- _Supplied passage_:
▼
Keras fails to account for smaller last batch in loss metric calculation #38596

bentyeh · 2020-04-16T08:34:39Z

System information

OS Platform and Distribution: Google Colab Notebook
TensorFlow version (use command below): 2.2.0-rc2
Python version: 3.6

Describe the current behavior

In tf.keras models, the model.test_step() method (which is called by model.fit() and model.evaluate()) incorrectly computes the mean loss over all batches in an epoch when the dataset size is not evenly divisible by the batch size. This applies for both training and validation loss. This bug affects the reported epoch loss, but NOT the training loss used for computing gradient updates.

Currently, TensorFlow-Keras computes the loss for each batch, adds together the losses across batches, then divides by the number of batches. In other words, the reported loss at the end of each epoch is (incorrectly) unweighted with respect to the size of each batch.
▲
[Records]
▼
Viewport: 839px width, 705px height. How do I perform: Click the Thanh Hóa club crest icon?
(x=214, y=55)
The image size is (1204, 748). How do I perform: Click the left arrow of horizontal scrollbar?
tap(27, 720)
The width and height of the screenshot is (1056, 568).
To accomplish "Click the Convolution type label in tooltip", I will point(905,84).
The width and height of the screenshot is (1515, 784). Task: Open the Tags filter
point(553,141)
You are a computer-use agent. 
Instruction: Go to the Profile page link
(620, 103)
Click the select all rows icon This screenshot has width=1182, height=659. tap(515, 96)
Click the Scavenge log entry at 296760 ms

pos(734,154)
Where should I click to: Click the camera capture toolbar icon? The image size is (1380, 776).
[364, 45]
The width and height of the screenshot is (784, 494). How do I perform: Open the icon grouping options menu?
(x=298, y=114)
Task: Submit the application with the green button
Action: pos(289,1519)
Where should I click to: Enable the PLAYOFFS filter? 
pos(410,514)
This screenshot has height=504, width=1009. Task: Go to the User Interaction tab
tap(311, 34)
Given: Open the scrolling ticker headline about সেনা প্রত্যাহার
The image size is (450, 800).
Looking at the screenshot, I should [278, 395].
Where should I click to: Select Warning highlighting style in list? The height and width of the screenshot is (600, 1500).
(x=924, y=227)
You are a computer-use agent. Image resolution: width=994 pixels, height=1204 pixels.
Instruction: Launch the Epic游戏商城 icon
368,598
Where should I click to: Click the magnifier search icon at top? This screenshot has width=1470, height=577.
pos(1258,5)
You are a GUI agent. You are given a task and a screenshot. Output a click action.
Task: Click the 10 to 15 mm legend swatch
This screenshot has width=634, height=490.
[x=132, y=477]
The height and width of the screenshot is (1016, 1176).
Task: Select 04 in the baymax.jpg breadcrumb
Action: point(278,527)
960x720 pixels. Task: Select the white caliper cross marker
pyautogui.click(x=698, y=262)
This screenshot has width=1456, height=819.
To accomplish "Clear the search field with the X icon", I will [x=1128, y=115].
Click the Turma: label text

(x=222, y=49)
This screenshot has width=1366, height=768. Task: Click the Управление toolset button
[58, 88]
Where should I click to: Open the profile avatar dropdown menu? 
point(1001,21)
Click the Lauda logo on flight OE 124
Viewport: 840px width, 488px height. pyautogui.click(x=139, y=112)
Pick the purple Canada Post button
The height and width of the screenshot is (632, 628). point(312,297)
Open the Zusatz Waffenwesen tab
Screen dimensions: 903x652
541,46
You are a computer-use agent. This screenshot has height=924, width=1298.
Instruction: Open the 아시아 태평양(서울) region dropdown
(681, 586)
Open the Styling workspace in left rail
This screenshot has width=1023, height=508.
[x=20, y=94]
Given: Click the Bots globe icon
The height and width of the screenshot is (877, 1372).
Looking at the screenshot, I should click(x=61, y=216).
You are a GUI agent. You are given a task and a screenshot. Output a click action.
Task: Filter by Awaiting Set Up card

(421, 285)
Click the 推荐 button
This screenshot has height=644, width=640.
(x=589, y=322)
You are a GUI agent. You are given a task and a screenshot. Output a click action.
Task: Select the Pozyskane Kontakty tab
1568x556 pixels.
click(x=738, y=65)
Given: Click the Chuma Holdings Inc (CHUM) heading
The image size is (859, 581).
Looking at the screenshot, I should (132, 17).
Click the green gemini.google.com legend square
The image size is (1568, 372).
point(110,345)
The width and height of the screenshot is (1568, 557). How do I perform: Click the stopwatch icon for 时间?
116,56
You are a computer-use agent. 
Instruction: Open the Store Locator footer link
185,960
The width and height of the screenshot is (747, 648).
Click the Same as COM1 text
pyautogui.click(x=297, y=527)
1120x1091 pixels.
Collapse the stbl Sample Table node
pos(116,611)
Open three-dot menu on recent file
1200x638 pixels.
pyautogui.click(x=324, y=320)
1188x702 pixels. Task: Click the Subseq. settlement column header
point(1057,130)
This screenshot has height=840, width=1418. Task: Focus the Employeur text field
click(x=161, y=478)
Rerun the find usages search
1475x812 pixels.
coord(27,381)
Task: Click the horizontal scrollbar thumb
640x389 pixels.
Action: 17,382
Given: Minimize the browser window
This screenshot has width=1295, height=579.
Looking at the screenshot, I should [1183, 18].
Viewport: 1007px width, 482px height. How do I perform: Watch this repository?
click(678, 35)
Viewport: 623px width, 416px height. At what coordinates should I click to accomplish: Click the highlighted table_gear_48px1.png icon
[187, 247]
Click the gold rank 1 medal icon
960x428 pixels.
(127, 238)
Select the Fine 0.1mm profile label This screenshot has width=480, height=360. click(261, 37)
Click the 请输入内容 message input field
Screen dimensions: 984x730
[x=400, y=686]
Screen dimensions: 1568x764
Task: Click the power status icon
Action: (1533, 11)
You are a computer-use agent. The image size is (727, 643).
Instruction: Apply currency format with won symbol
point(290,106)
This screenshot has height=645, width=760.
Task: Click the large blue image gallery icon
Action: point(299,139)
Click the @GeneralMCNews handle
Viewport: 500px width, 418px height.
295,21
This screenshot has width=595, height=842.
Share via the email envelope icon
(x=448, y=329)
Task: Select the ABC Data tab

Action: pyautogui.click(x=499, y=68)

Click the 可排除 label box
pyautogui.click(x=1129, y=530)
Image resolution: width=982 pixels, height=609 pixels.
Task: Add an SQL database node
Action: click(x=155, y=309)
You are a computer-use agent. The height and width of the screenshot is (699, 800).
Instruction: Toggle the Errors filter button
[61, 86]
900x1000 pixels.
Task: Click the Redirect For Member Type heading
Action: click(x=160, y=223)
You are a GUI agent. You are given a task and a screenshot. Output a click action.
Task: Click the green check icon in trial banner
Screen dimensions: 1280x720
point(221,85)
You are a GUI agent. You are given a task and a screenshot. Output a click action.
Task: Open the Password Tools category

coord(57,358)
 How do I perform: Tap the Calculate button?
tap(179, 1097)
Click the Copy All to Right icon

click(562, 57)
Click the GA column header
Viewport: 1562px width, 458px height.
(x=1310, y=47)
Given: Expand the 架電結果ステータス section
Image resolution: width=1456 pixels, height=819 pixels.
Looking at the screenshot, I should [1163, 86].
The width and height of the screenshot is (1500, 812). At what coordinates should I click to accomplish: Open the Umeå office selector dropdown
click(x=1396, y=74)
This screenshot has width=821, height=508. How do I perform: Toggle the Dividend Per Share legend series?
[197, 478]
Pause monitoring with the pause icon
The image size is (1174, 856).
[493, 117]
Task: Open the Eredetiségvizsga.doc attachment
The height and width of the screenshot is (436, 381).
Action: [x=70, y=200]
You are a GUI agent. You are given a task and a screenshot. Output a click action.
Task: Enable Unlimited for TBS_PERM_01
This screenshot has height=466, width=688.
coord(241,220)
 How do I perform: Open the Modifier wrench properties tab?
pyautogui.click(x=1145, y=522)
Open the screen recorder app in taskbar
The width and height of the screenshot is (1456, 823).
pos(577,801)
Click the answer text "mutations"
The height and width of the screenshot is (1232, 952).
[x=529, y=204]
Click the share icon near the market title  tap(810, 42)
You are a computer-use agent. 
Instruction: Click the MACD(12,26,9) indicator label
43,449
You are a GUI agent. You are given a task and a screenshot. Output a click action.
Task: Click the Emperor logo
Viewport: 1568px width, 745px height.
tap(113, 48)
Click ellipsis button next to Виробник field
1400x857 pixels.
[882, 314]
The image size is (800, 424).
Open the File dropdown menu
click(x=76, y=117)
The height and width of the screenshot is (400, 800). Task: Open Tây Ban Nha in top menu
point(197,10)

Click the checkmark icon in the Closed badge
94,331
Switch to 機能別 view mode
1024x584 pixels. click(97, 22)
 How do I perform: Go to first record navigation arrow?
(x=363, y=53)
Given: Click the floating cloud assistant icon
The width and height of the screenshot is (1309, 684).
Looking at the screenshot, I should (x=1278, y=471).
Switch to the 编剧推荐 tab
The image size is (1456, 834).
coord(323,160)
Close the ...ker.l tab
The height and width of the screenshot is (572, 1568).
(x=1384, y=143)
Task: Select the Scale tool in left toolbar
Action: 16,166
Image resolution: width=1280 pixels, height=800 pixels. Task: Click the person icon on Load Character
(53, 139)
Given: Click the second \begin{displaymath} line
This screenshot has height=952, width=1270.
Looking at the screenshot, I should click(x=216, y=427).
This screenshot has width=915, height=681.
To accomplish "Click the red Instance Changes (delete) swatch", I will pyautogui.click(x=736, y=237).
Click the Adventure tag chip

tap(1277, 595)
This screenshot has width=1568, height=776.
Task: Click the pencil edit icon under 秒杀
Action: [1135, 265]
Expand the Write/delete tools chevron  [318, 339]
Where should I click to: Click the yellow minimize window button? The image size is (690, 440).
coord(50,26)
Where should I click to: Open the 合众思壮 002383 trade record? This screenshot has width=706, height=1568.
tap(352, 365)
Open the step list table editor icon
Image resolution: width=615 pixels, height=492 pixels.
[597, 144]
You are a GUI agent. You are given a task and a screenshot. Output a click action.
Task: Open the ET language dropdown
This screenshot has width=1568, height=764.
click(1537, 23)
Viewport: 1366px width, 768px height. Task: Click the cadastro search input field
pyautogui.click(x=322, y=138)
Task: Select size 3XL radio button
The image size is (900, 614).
▲
- _Written tasks_:
(1) Copy the rows verbatim, everything from the first row down to the line containing "tap(27, 720)".
(2) Proceed with the issue report on Keras loss calculation for a smaller last batch, starting after its final sentence.

- _Written responses_:
(1)
Viewport: 839px width, 705px height. How do I perform: Click the Thanh Hóa club crest icon?
(x=214, y=55)
The image size is (1204, 748). How do I perform: Click the left arrow of horizontal scrollbar?
tap(27, 720)

(2)
For example, suppose there are 3 samples in a dataset, and the batch size is 2. Then there are 2 batches of size 2 and 1. If the first batch has mean loss of 10 and the second batch has mean loss of 9, then the mean loss over the entire dataset is currently (incorrectly) computed as (10 + 9) / 2 = 9.5.

Describe the expected behavior

Continuing with the example above, the correct mean loss over the dataset should be a weighted mean of the batch losses, where the weights are given by each batch size. Thus, the correct mean loss should be (10*2 + 9*1) / (2 + 1) = 9.66666. This is shown in the code below.

Standalone code to reproduce the issue

Code (gist here)

import tensorflow as tf

X = tf.constant([[1],
                 [2],
                 [3]], dtype=tf.float32)
y = tf.constant([[5],
                 [4],
                 [6]], dtype=tf.float32)

# y_pred = a * x + b, where weights are intialized as a = 1, b = 0
# thus, MSE = (x - y)**2 / len(x)
model = tf.keras.Sequential([
    tf.keras.layers.Dense(1, input_dim=1, kernel_initializer='ones', bias_initializer='zeros')])
model.compile(optimizer='sgd', loss='mean_squared_error')

def mse(y, y_pred):
    assert len(y) == len(y_pred)
    return sum((y - y_pred)**2)/len(y)

print('model.evaluate():')
print('- batch_size=1:', model.evaluate(X, y, batch_size=1, verbose=0))
print('- batch_size=2:', model.evaluate(X, y, batch_size=2, verbose=0))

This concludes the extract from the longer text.